The FTA will mean freer movement of people between the two countries, something the Philippines welcomes. Professionals, including doctors and nurses, are eager to get high-paying jobs in wealthy countries.
Japan is keen to follow other rich countries by having foreign nurses fill the shortage at home and has opened its labor market to Filipino nurses and caregivers.
But Filipinos may be in for a big disappointment as Japan has put in the Japan-Philippines Economic Partnership Agreement that it will only accept caregivers who are college graduates, and nurses who are fluent in Japanese and can pass its nursing license examination — in Japanese.
Analysts say Japan’s position of only giving visas to health workers who can speak Japanese could backfire as the rising demand for health workers in wealthy nations, also facing rapidly aging populations and falling fertility rates, will mean stiff competition to get workers from poorer countries.

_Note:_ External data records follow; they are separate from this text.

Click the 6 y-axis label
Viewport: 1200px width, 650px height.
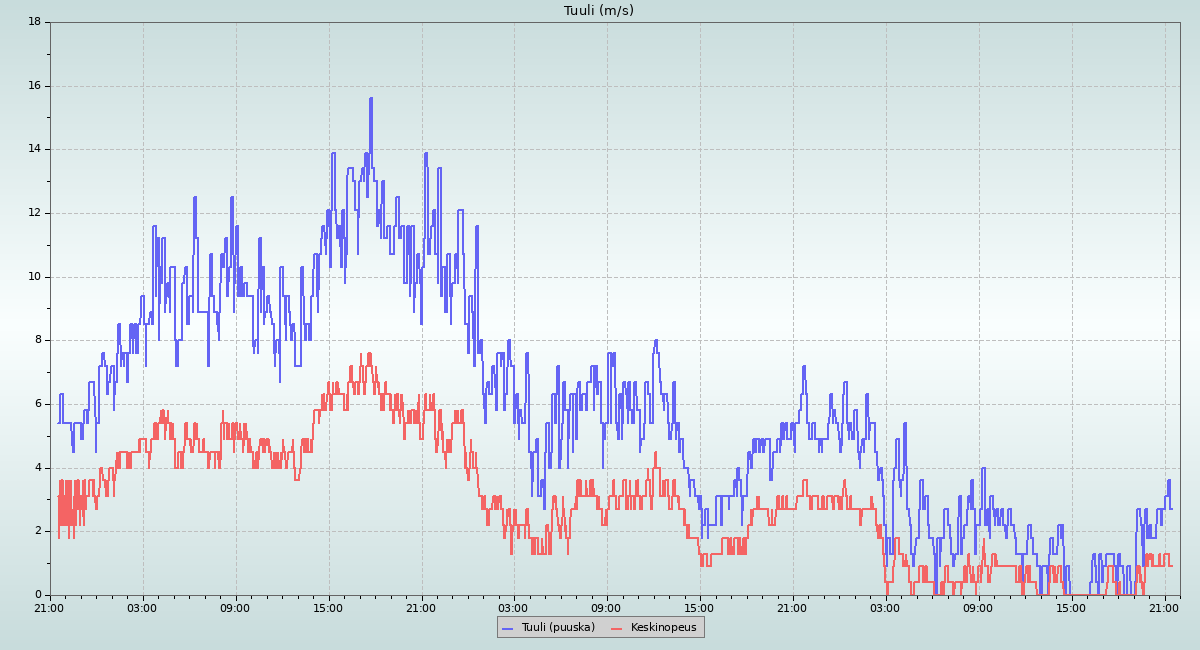point(37,404)
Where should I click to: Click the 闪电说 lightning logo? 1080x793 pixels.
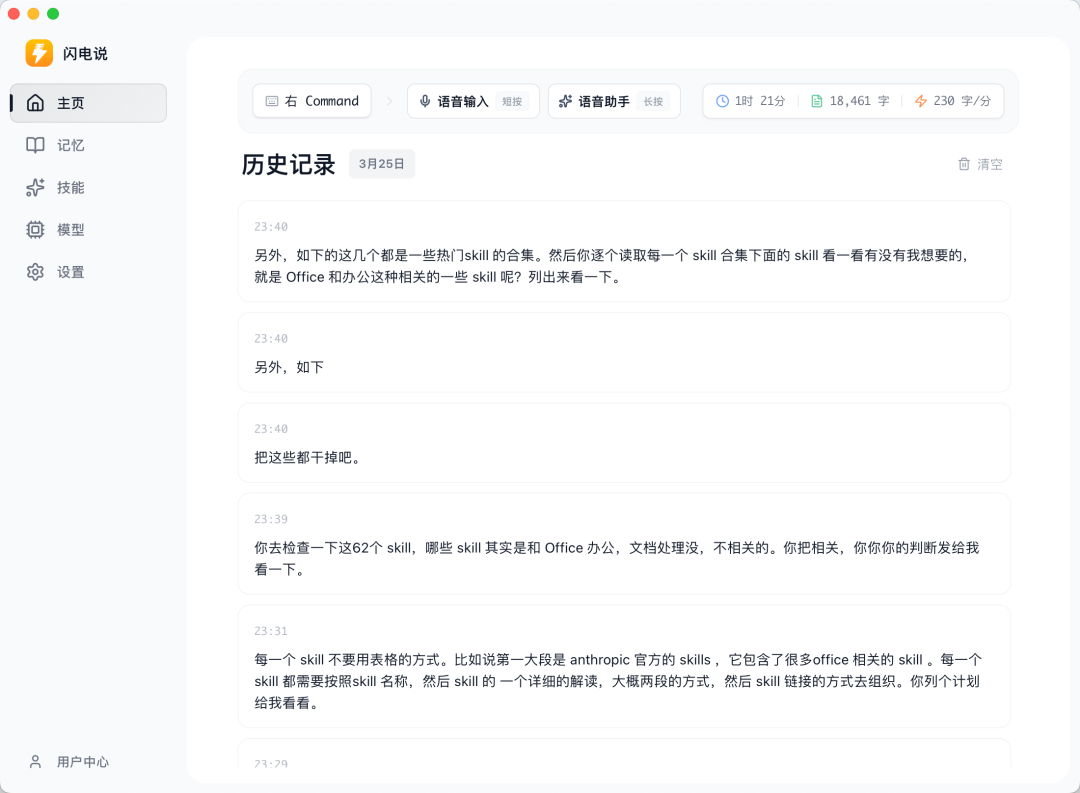click(38, 53)
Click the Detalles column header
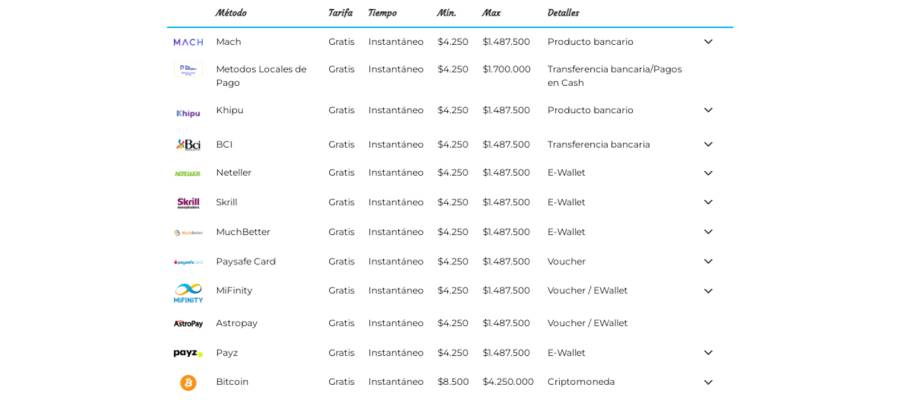The width and height of the screenshot is (900, 400). [x=563, y=13]
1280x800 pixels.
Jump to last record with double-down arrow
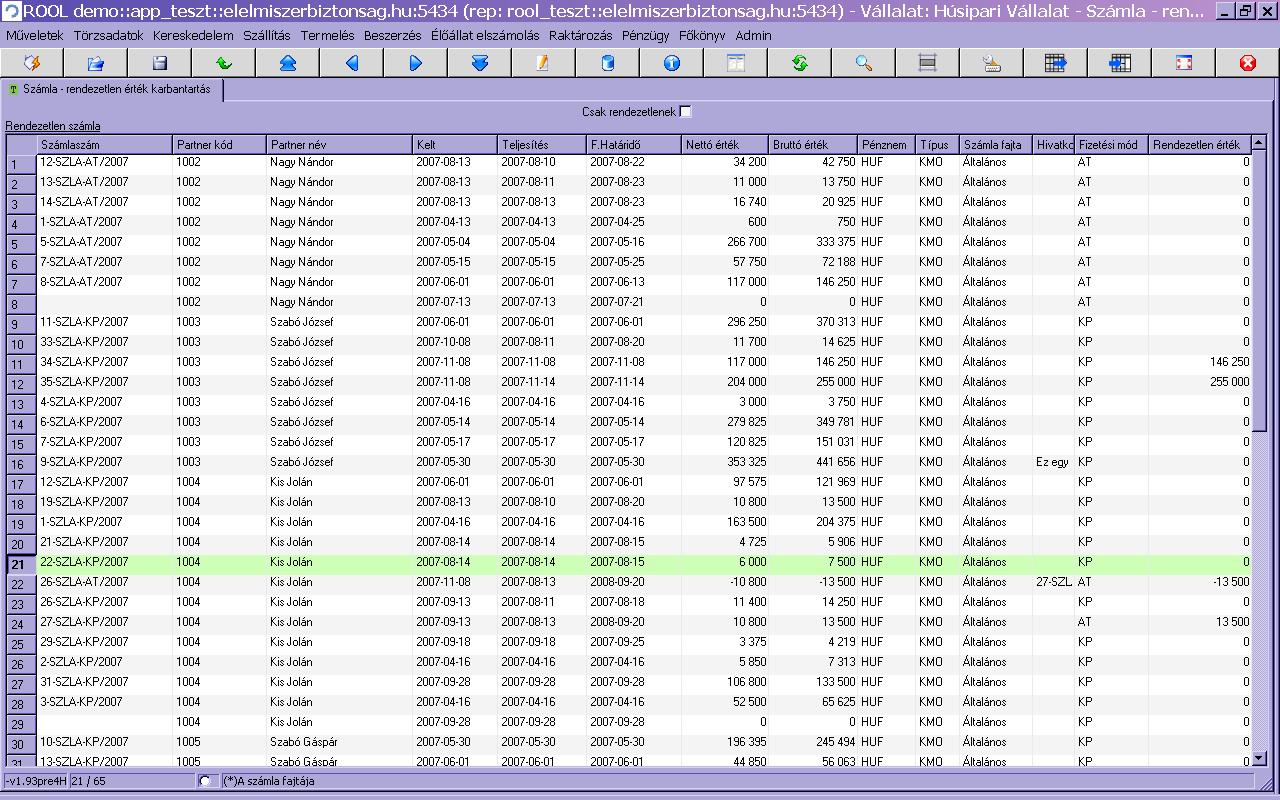tap(479, 63)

The agreement does not specify the number of nurses Japan will accept, but media reports said that Tokyo will set an initial cap of 500 nurses per year and will increase the number depending on the need.
“Japan seemingly wants to preserve the homogeneity of its people. In a very global world, it is an exception. Japan should learn from other countries on their openness in accepting other people,” said Federico Macaranas, head of the Manila-based Asian Institute of Management Policy Center.
Macaranas said that while fluency in the local language is important for nurses to perform their duties, Japan could relax this requirement to allowing non-Japanese speakers to serve English-speaking Japanese people. He said many English speakers in Japan are wealthy and can afford to hire private nurses and caregivers.
Marilyn Yap, president of the Philippine Nurses Association, said the language requirement is harsh and decreases the chances of Filipino nurses passing the national exam.
“In order for you to take the Japanese board exam, you have to master the language. It takes time. That’s our concern,” Yap said.
An indication of just how hard a Japanese exam would be for Filipino nurses is the the pass rate for information technology workers, who also must take a certification exam. A average of 5 percent of Filipino applicants have passed the exam since it was offered in 2002.
In an test program in the mid-1990s, only one of 13 Filipino nurses finished the two-year Japanese language program and passed the national nursing exam.
Yap said Japan will have to compete with other countries in attracting Filipino nurses and caregivers, adding Japan should offer higher salaries and better nonmonetary packages to compensate for the language requirements.
Given the same salary and work benefits, Filipino nurses, most who speak English fluently, would rather choose English-speaking countries such as the United States or Britain over Japan because of the language barrier.
“It remains to be seen if Filipino nurses will be accepting offers to work in Japan. I am reluctant,” Yap of the nurses association said. “If there are any other options easier, I’d take that.”
Every year, as many as 8,000 Filipino nurses leave for Saudi Arabia, continental Europe and the United States, according to Philippine labor statistics.
The United States remains the favorite destination. Nurses can bring their families and they earn as much as $4,000 a month compared to the $200 they get at home, studies show.
The World Health Organization estimates that by 2008, Britain will need 25,000 doctors and 250,000 nurses while the United States will need around 1 million nurses in the next decade to meet the projected shortfall.